Extract all of the entries and give them again, word for word.
·····
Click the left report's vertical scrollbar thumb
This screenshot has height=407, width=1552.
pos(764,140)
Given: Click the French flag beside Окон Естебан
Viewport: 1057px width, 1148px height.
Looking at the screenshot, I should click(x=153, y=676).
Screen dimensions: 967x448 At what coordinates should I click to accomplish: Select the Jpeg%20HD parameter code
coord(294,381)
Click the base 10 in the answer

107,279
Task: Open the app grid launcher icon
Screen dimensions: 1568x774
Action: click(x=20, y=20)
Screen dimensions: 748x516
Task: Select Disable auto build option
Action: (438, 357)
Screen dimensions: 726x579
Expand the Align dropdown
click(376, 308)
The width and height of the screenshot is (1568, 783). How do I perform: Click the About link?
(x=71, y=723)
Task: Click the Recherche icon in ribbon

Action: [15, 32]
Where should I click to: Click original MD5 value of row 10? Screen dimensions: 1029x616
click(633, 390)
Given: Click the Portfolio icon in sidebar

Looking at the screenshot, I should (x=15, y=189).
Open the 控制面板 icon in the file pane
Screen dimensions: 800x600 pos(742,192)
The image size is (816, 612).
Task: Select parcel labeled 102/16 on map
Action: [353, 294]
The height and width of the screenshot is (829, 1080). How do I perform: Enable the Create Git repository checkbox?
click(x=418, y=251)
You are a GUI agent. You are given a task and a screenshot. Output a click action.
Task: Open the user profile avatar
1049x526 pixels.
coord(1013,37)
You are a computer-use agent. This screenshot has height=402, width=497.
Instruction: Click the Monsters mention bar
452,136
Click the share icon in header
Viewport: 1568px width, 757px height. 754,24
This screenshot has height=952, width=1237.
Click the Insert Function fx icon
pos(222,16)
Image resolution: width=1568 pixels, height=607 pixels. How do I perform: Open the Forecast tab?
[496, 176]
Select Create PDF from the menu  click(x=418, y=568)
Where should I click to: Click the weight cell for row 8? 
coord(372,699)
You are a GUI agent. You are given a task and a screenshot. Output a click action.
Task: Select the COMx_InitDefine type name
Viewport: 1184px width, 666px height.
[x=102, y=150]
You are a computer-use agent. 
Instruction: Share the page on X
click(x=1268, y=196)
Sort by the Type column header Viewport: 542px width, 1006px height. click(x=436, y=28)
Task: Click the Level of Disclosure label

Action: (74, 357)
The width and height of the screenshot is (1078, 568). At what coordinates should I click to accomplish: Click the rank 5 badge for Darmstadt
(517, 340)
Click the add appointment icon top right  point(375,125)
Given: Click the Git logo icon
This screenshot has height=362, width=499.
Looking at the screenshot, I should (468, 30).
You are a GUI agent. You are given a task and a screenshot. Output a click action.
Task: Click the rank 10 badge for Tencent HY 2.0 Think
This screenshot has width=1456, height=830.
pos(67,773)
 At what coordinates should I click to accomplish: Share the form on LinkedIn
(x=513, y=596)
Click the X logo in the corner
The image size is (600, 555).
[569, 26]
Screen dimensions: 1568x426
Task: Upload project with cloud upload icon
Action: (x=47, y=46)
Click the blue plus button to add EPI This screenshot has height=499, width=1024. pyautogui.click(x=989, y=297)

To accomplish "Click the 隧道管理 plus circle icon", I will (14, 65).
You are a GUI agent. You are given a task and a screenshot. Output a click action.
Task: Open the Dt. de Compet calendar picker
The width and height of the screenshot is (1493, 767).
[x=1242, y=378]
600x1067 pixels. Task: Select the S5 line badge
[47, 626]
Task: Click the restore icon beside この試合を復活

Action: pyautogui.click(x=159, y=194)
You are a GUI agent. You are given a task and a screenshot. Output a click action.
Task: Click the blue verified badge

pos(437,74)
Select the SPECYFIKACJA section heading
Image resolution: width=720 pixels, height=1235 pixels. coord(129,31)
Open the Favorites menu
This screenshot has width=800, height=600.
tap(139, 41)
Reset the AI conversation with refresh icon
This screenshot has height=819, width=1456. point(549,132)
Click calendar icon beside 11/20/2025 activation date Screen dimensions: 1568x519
·····
◆ The completed task:
Click the left report's vertical scrollbar thumb
This screenshot has height=407, width=1552.
pos(764,140)
Given: Click the French flag beside Окон Естебан
Viewport: 1057px width, 1148px height.
Looking at the screenshot, I should click(x=153, y=676).
Screen dimensions: 967x448 At what coordinates should I click to accomplish: Select the Jpeg%20HD parameter code
coord(294,381)
Click the base 10 in the answer

107,279
Task: Open the app grid launcher icon
Screen dimensions: 1568x774
Action: click(x=20, y=20)
Screen dimensions: 748x516
Task: Select Disable auto build option
Action: (438, 357)
Screen dimensions: 726x579
Expand the Align dropdown
click(376, 308)
The width and height of the screenshot is (1568, 783). How do I perform: Click the About link?
(x=71, y=723)
Task: Click the Recherche icon in ribbon

Action: [15, 32]
Where should I click to: Click original MD5 value of row 10? Screen dimensions: 1029x616
click(633, 390)
Given: Click the Portfolio icon in sidebar

Looking at the screenshot, I should (x=15, y=189).
Open the 控制面板 icon in the file pane
Screen dimensions: 800x600 pos(742,192)
The image size is (816, 612).
Task: Select parcel labeled 102/16 on map
Action: [353, 294]
The height and width of the screenshot is (829, 1080). How do I perform: Enable the Create Git repository checkbox?
click(x=418, y=251)
You are a GUI agent. You are given a task and a screenshot. Output a click action.
Task: Open the user profile avatar
1049x526 pixels.
coord(1013,37)
You are a computer-use agent. This screenshot has height=402, width=497.
Instruction: Click the Monsters mention bar
452,136
Click the share icon in header
Viewport: 1568px width, 757px height. 754,24
This screenshot has height=952, width=1237.
Click the Insert Function fx icon
pos(222,16)
Image resolution: width=1568 pixels, height=607 pixels. How do I perform: Open the Forecast tab?
[496, 176]
Select Create PDF from the menu  click(x=418, y=568)
Where should I click to: Click the weight cell for row 8? 
coord(372,699)
You are a GUI agent. You are given a task and a screenshot. Output a click action.
Task: Select the COMx_InitDefine type name
Viewport: 1184px width, 666px height.
[x=102, y=150]
You are a computer-use agent. 
Instruction: Share the page on X
click(x=1268, y=196)
Sort by the Type column header Viewport: 542px width, 1006px height. click(x=436, y=28)
Task: Click the Level of Disclosure label

Action: (74, 357)
The width and height of the screenshot is (1078, 568). At what coordinates should I click to accomplish: Click the rank 5 badge for Darmstadt
(517, 340)
Click the add appointment icon top right  point(375,125)
Given: Click the Git logo icon
This screenshot has height=362, width=499.
Looking at the screenshot, I should (468, 30).
You are a GUI agent. You are given a task and a screenshot. Output a click action.
Task: Click the rank 10 badge for Tencent HY 2.0 Think
This screenshot has width=1456, height=830.
pos(67,773)
 At what coordinates should I click to accomplish: Share the form on LinkedIn
(x=513, y=596)
Click the X logo in the corner
The image size is (600, 555).
[569, 26]
Screen dimensions: 1568x426
Task: Upload project with cloud upload icon
Action: (x=47, y=46)
Click the blue plus button to add EPI This screenshot has height=499, width=1024. pyautogui.click(x=989, y=297)

To accomplish "Click the 隧道管理 plus circle icon", I will (14, 65).
You are a GUI agent. You are given a task and a screenshot. Output a click action.
Task: Open the Dt. de Compet calendar picker
The width and height of the screenshot is (1493, 767).
[x=1242, y=378]
600x1067 pixels. Task: Select the S5 line badge
[47, 626]
Task: Click the restore icon beside この試合を復活

Action: pyautogui.click(x=159, y=194)
You are a GUI agent. You are given a task and a screenshot. Output a click action.
Task: Click the blue verified badge

pos(437,74)
Select the SPECYFIKACJA section heading
Image resolution: width=720 pixels, height=1235 pixels. coord(129,31)
Open the Favorites menu
This screenshot has width=800, height=600.
tap(139, 41)
Reset the AI conversation with refresh icon
This screenshot has height=819, width=1456. point(549,132)
Click calendar icon beside 11/20/2025 activation date Screen dimensions: 1568x519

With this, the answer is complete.